El hombre gritó ¡eeeee! cuando la lanza de Jonoiné le traspasó.  En eso su compañero corrió para su arma, y nos mantuvo a punto de pistola, y no nos permitió acercarnos a ellos.

Nuestra gente empezaron a gritar: “¡Vamos! ¡Vamos! Están matándolos a ellos. Los han traspasado con sus lanzas!

Corrimos de ellos, pero nos detuvimos mientras aún podíamos verlos. Todavía podíamos escucharlos también, pero no podíamos entender sus palabras. El hombre herido seguía diciendo: “ee-ay, ee-ay, ee-ay!”

Nos parecía que su compañero nos iba a disparar con su arma, pero el herido le impidió; nos protegió. Dicen que le dijo: “No los mates; no dispara tu arma. Si me matan, dejar que me maten.” El misionero fue que dijo esto aún después de haber sufrido su herido. ¡Nuestra víctima nos protegió! Él tomó el arma de su compañero para que no pudiera usarla contra nosotros.

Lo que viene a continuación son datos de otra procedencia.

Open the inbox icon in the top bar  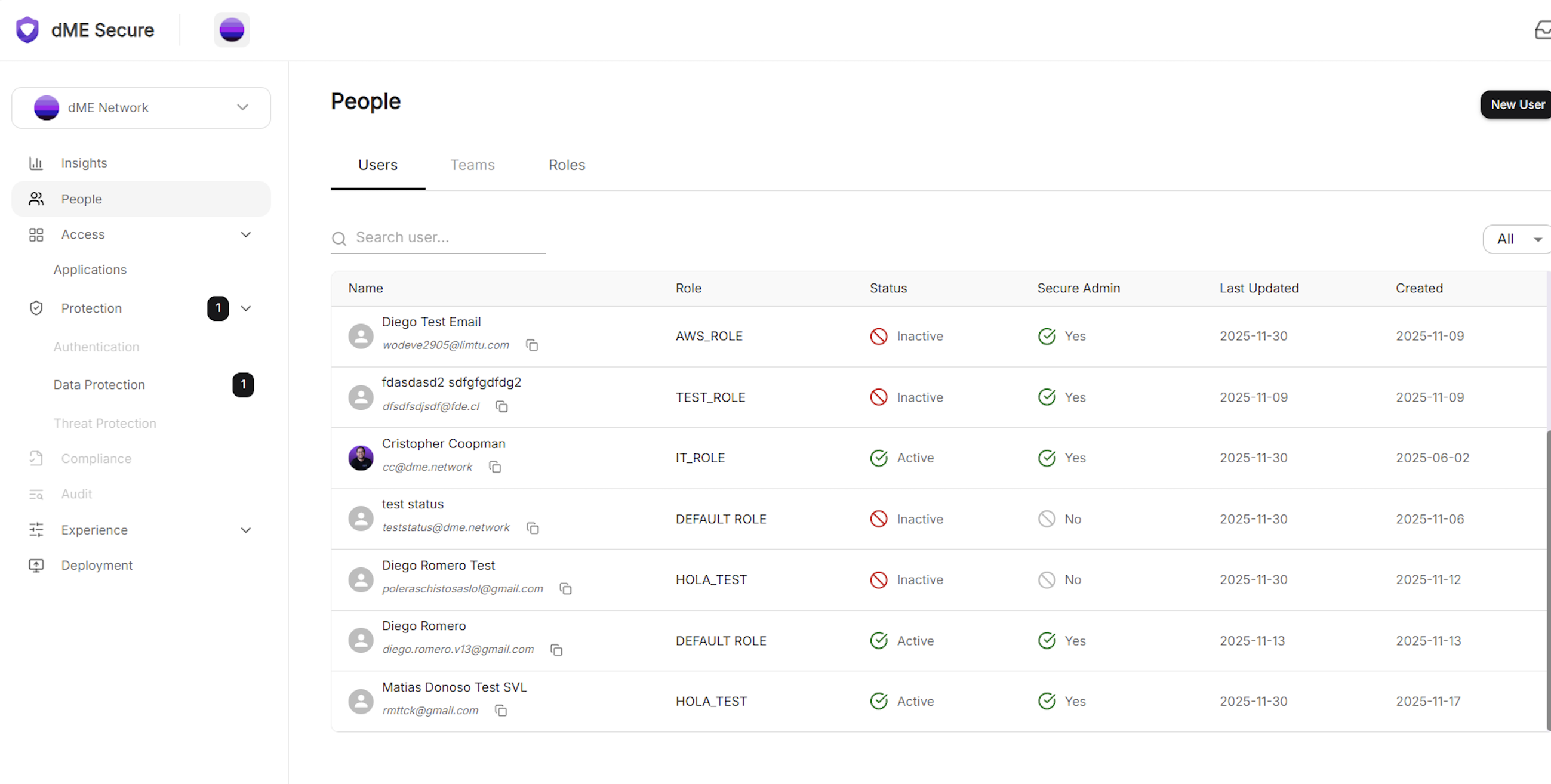pyautogui.click(x=1542, y=29)
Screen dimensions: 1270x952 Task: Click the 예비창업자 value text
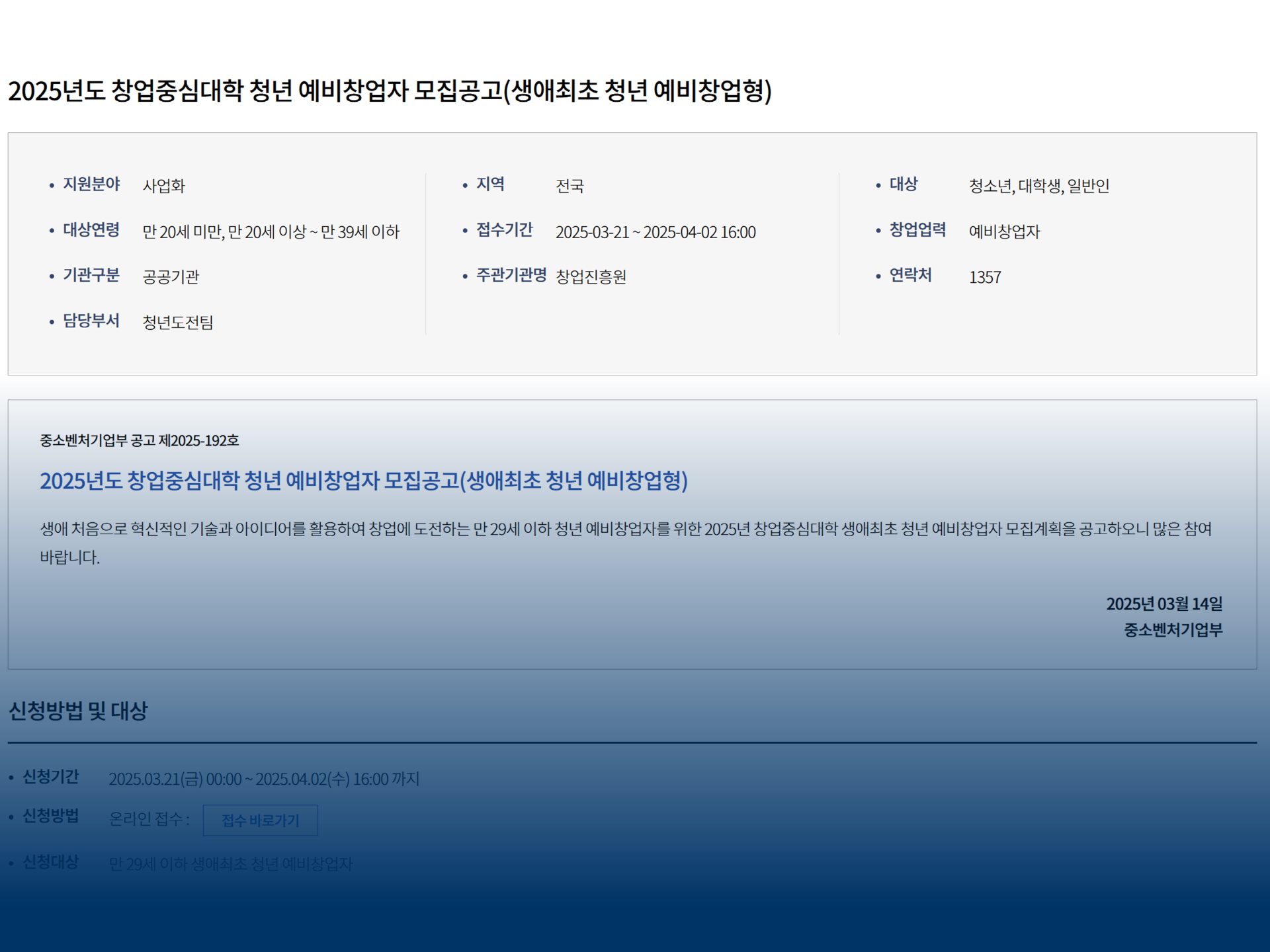click(x=1004, y=232)
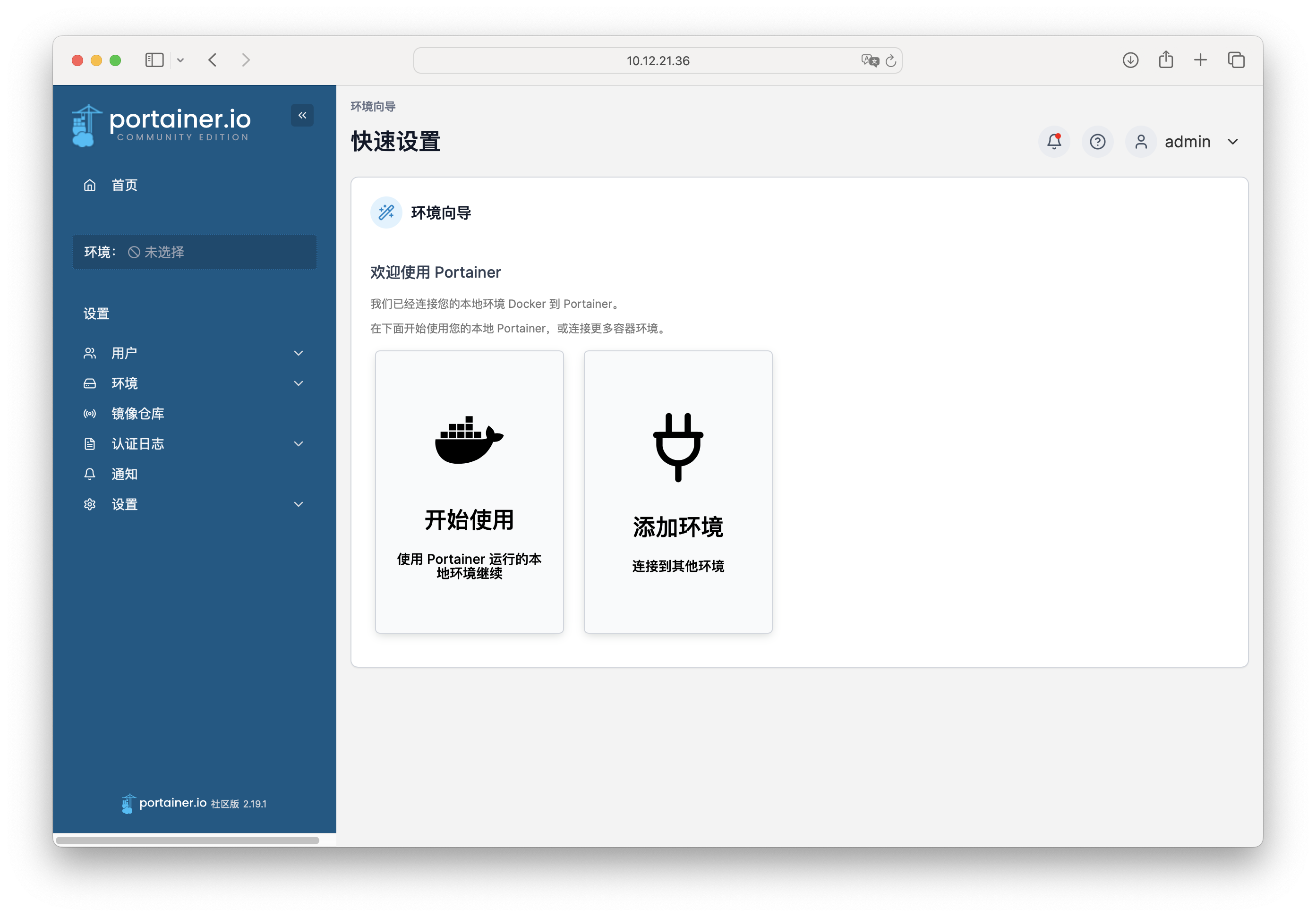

Carodidái (ya finado) y los que estaban con él quedaron, y no corrieron con los demás. Así que estaban cerca a ellos. Les ofrecieron algunos collares de plumas al misionero y su compañero para mostrarles que todavía eran pacíficos.

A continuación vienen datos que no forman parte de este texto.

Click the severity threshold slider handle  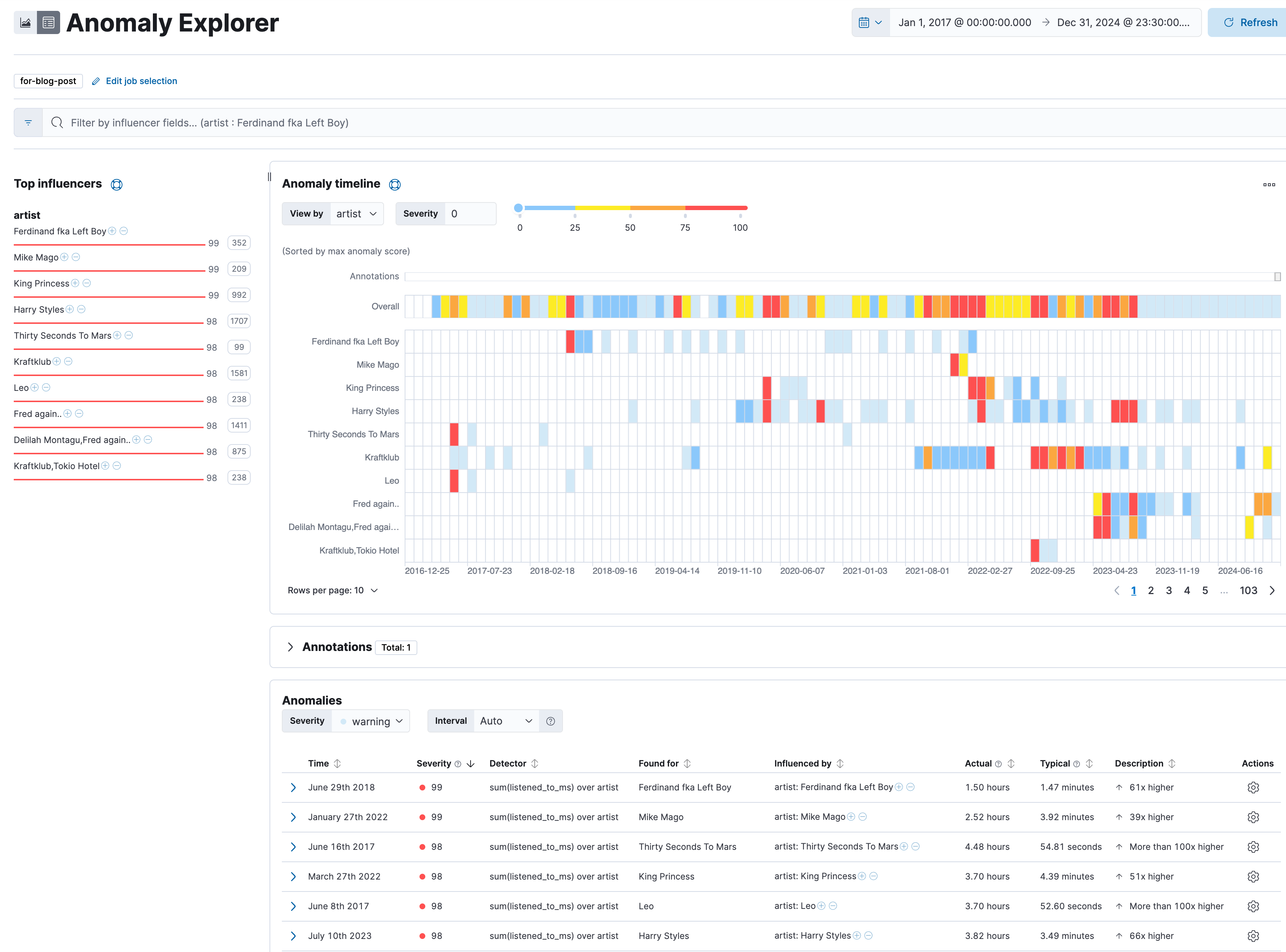coord(518,208)
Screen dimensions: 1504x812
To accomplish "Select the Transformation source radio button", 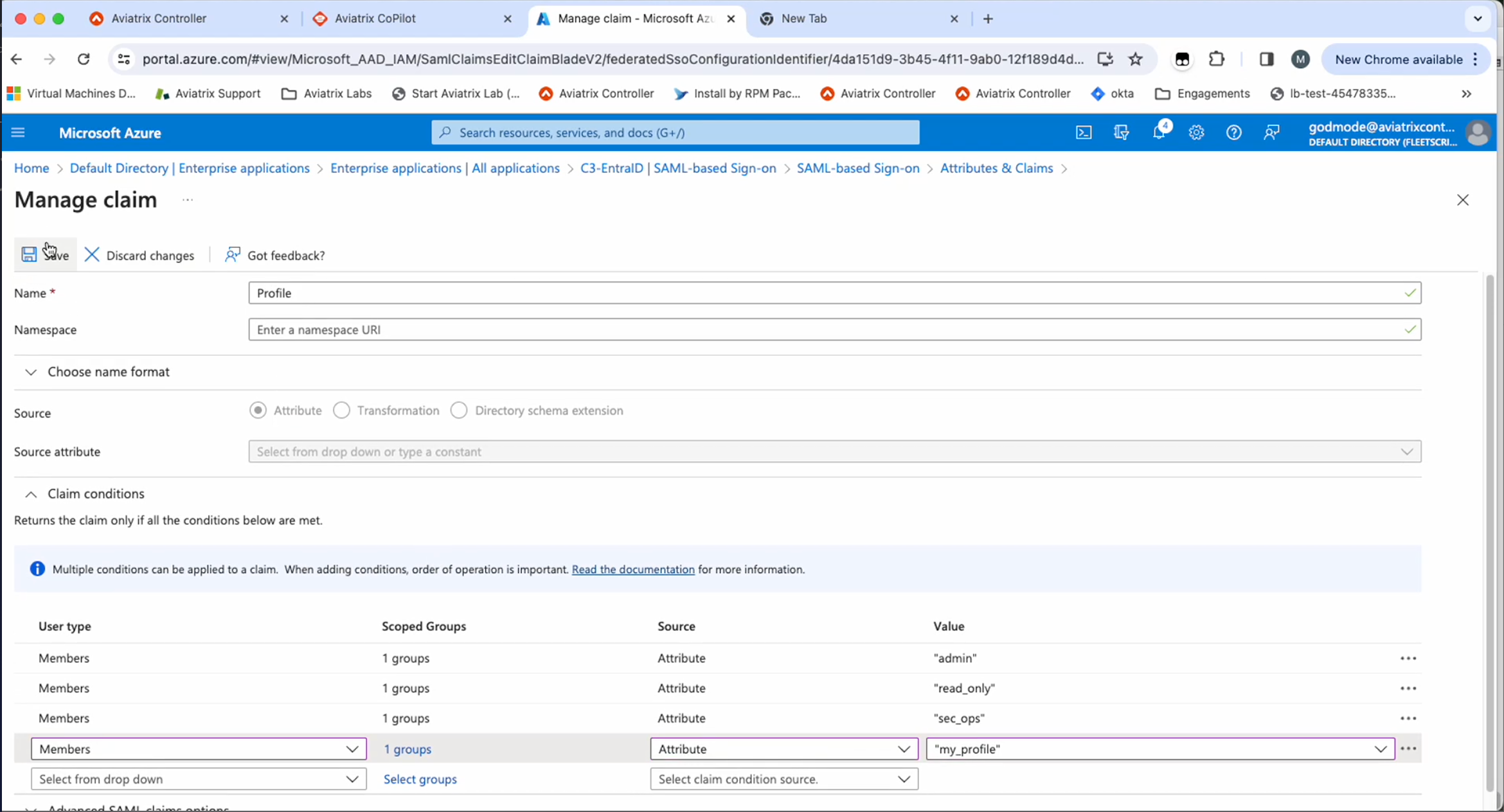I will (341, 410).
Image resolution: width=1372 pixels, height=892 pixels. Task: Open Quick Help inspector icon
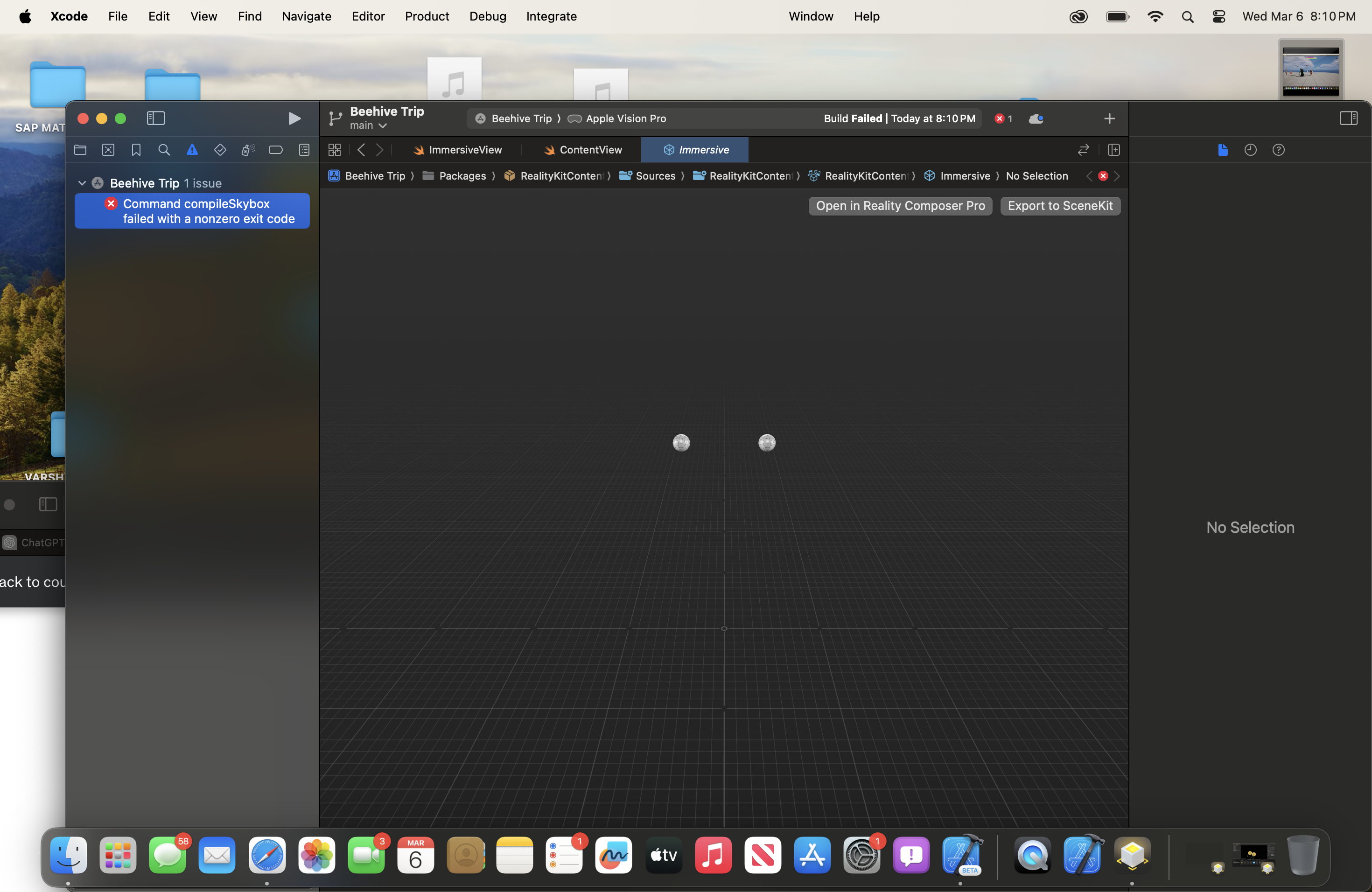coord(1278,150)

Pero entonces los hombres subieron a su camioneta y se fueron. Salieron y se fueron tan rápido como pudieron en la dirección de Madrejón.

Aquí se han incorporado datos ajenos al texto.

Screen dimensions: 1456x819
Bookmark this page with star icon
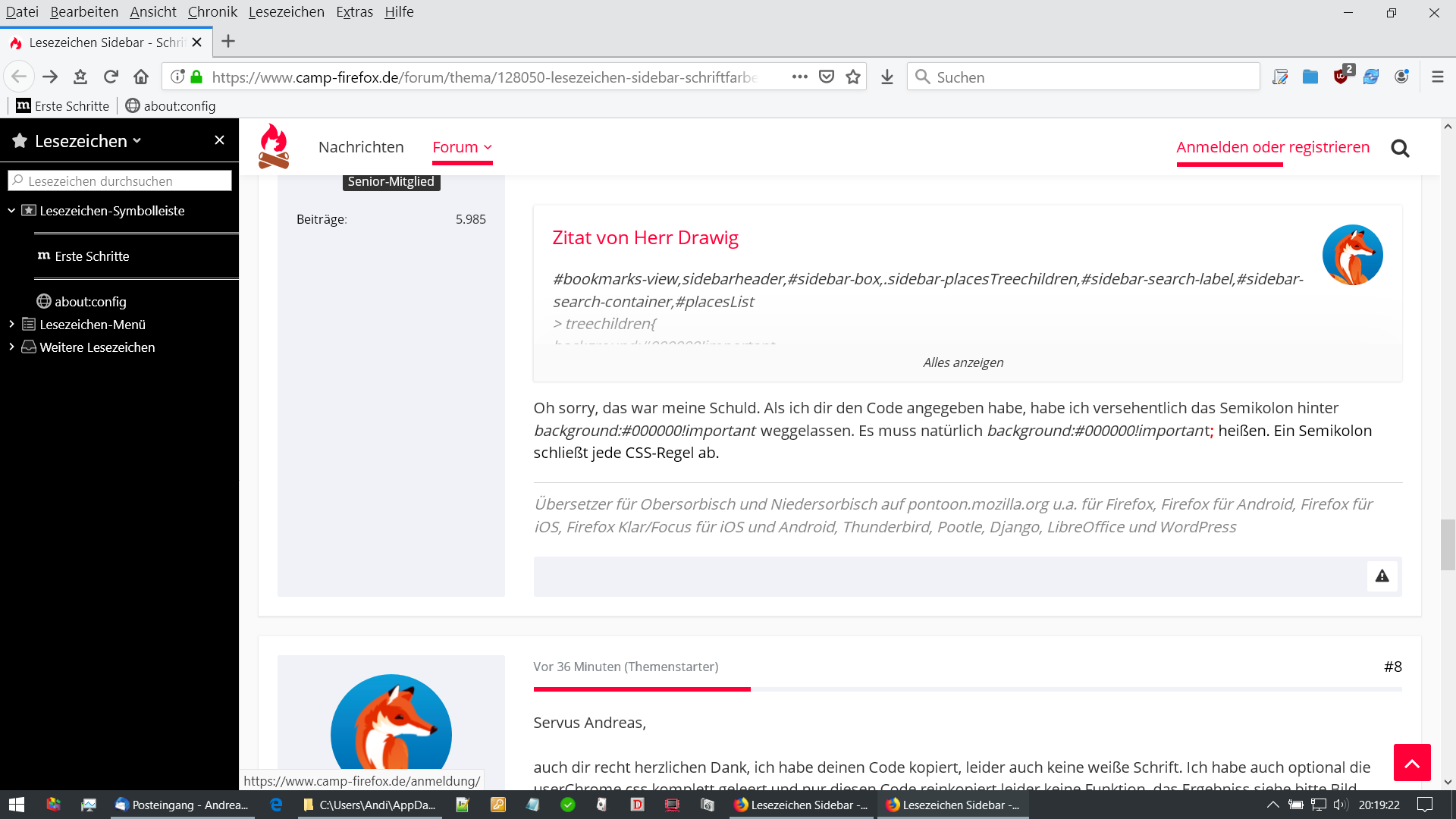pos(853,77)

Cuando el camioneta se fue, los ayoreos  se juntaron y dijeron: “Vámonos. Vamos a seguir para que podamos atacarles de nuevo. Cuando llegan a la ciudad vamos a alcanzarlos allí.” Puesto que la ciudad no estaba muy lejos, sabíamos que íbamos a ser capaz de alcanzarlos allí.

Sin embargo, algunos de los hombres aconsejaron juntos y dijeron: “Deja de esos planes para atacarlos. En su lugar, vamos a hablar con ellos; probablemente los hombres son pacíficos y nos permitirán acercarnos a ellos en el pueblo, especialmente si el hombre herido está todavía en el pueblo.”

Nosotros, los que vimos lo que aconteció, pensamos que quizás él fue traspasado en su brazo en vez de su lado y que pudiera vivir.  Y mientras hablábamos de lo que había pasado , recordamos cómo él había dicho: “No dispara a los ayoreos.” También recordamos que había dicho: “Darles la ropa.” Recordamos que le había dicho a su compañero: “Yo soy el único que le traspasaron con la lanza, tal vez voy a ser su única víctima.”

El nos protegió,  y por él seguían dándonos la ropa. Pero no solamente la ropa, eso dieron en abundancia, pero también nos daban sus propias cosas y otras cosas. Teníamos nuestras manos llenas de camisas, ponchos, sábanas y frazadas.

Después de recordar lo generoso que habían estado, decidimos hablar con ellos y no atacarlos. En la mañana, cuando ya era de día, fuimos a ellos de nuevo porque vimos que aún estaban allí.

Probablemente alguien tomó su jefe durante la noche, el que fue traspasado con la lanza, porque los únicos que estaban en el pueblo fueron sus trabajadores. Pero no nos regañaron, porque eso es lo que su jefe les había dicho que no hicieran.

Relatado en Campo Loro, Paraguay (1988).

Transcrito y traducido al español por: Maxine Morarie.